Patient safety improvement continues to be an important and time-consuming aspect of every health care organization’s focus. Although some efforts have shown increases in safety and reliability in specific areas of care delivery, sustained measureable increases in overall patient safety over the past decade have been elusive despite the vast resources allocated for improvement efforts. This issue of Western Journal of Nursing Research (WJNR) includes contributions by authors whose research collectively involves principles posited by patient safety experts as core to making improvements in patient safety. The selection of articles makes the case for a return to those principles that cross the boundaries of specific failures and types of interventions and that are essential for relevant, effective, and sustainable improvement in safety.

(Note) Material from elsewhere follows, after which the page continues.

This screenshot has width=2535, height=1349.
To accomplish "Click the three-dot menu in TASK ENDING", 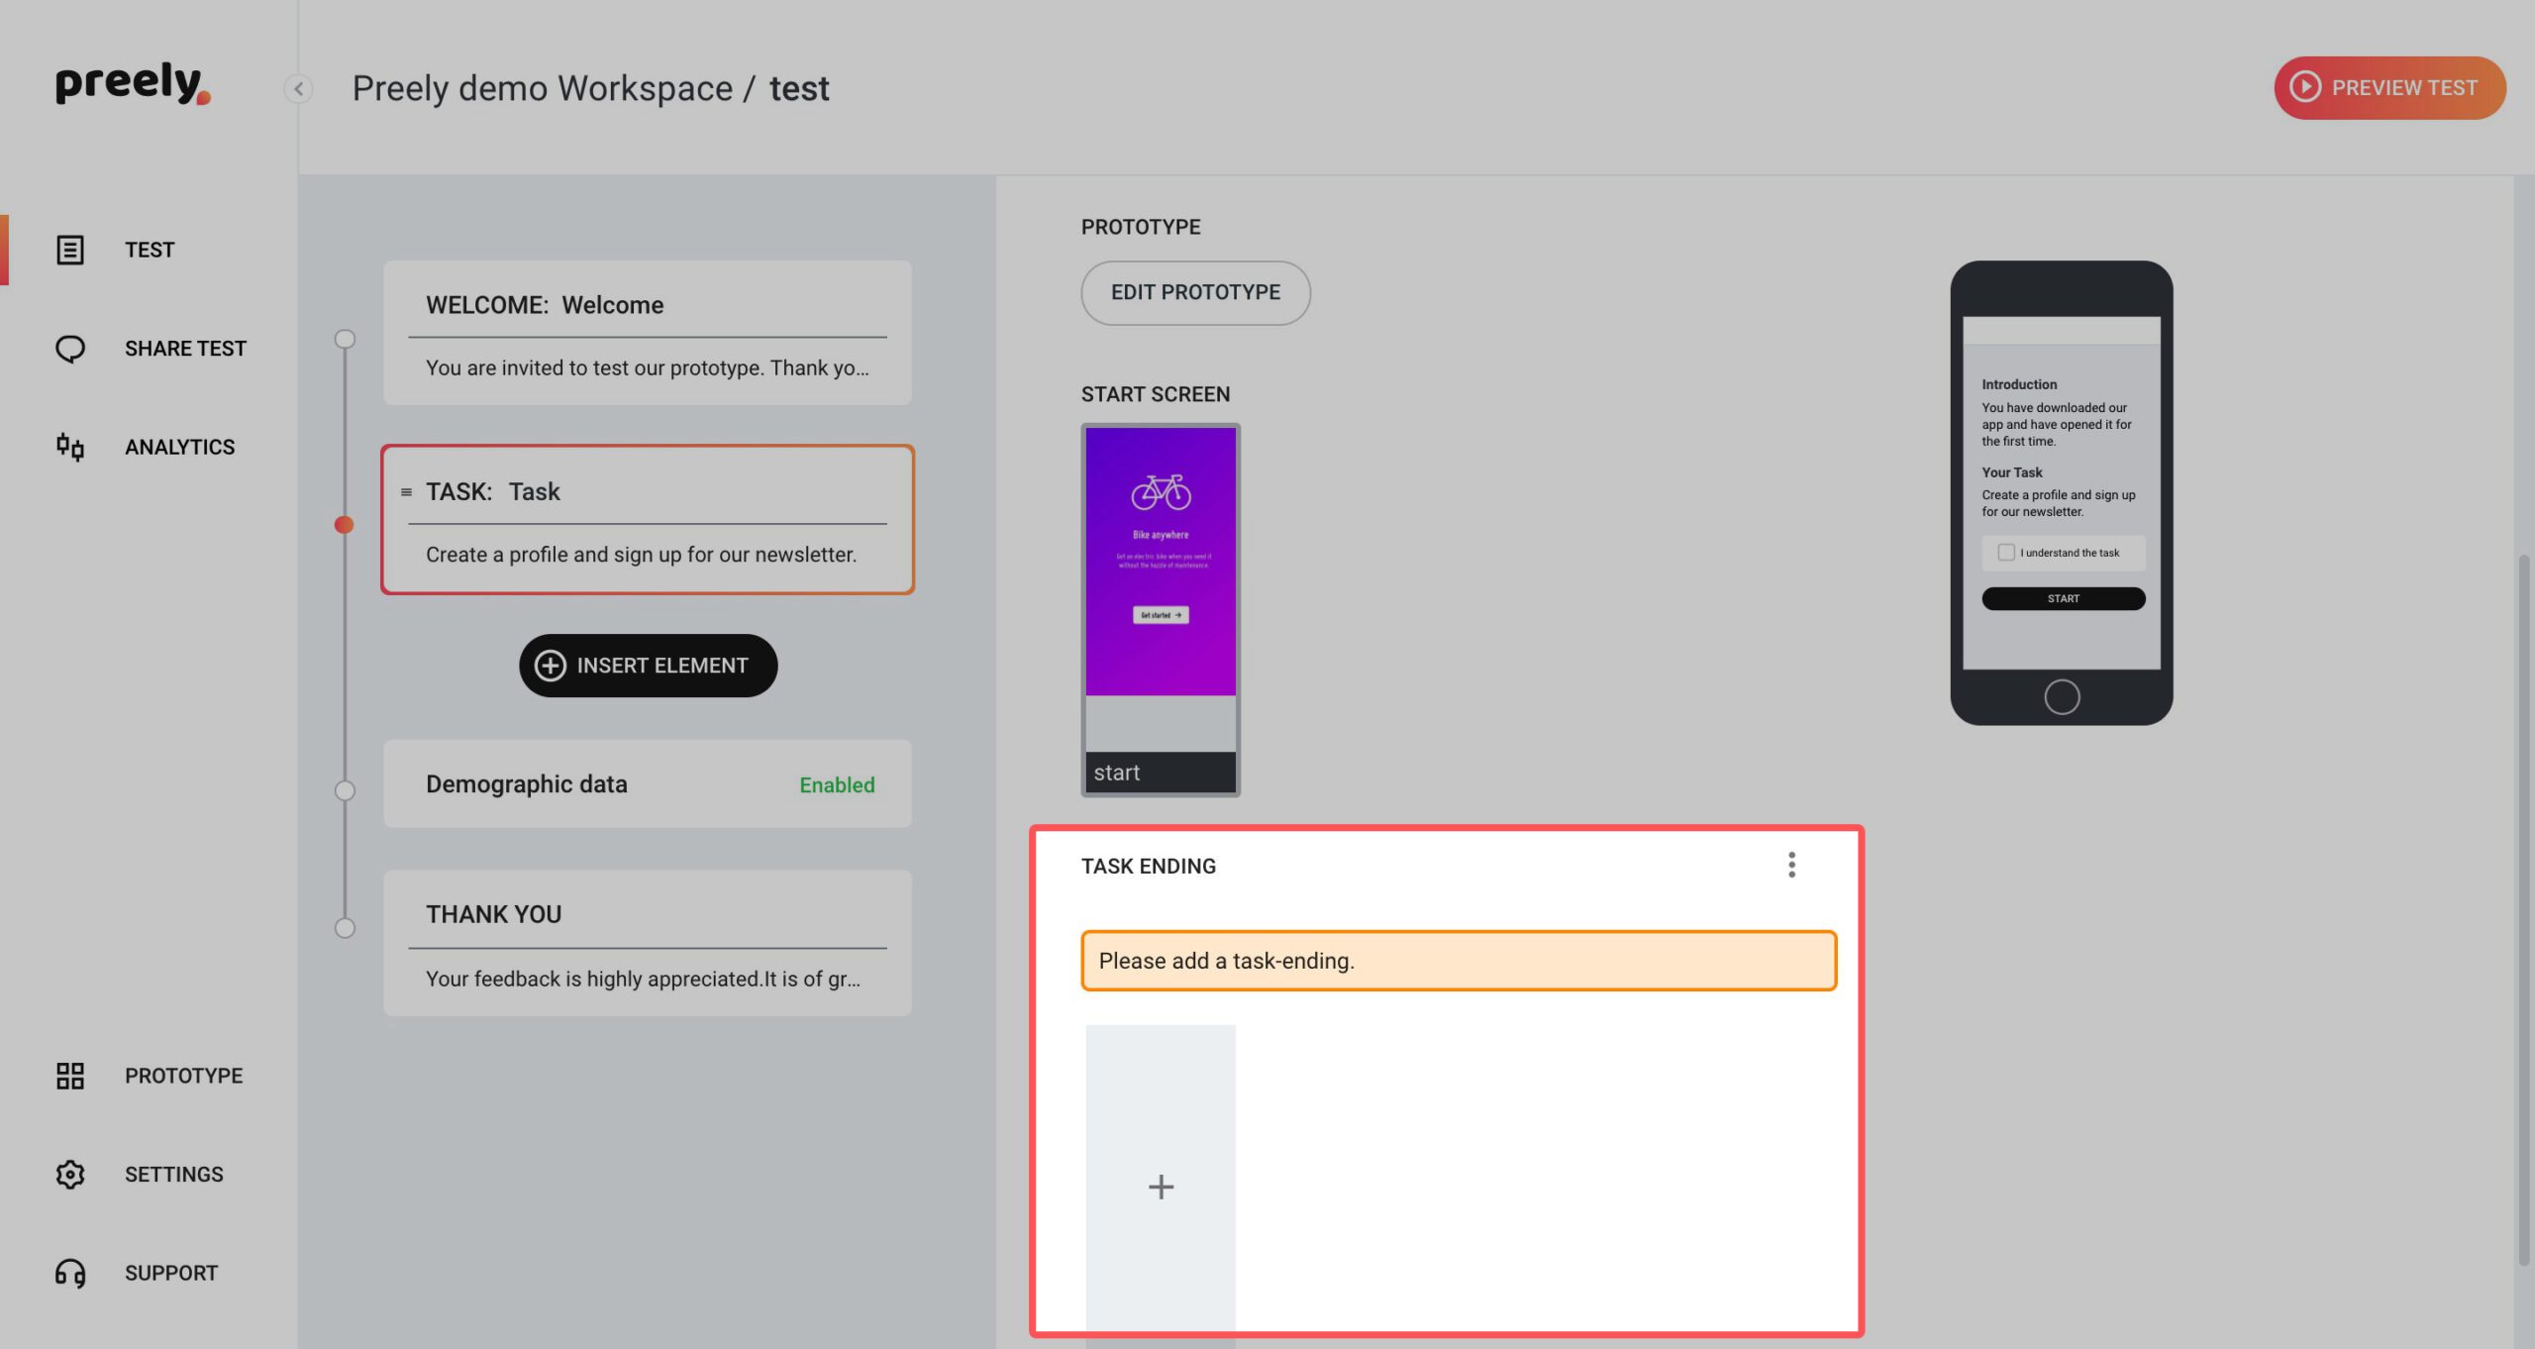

“Failure to understand the complexity of work.” I had never considered this factor, nor heard of it being considered, in relation to patient safety during my first 28 years of nursing experience in various roles and several health care settings. Then, two human factors–focused researchers, one an anesthesiologist and the other a human factors scientist, explained to me that an overwhelming contributor to medical error was the failure to understand the complexity of work. Until recently, the goal for patient safety–focused work in health care was often, if not always, to get people “to do what they were supposed to do” in providing care, usually as outlined in policies and procedures. And the approaches for achieving this goal were usually through educating staff about the “right way” to do something. Sometimes, we designed new forms to cue staff or required additional documentation to support what we wanted to be done correctly, convinced these steps would result in the correct care being delivered. Despite numerous attempts to make sure “things went right,” the same errors continued to happen and there was no evidence to demonstrate a sustained decrease in error.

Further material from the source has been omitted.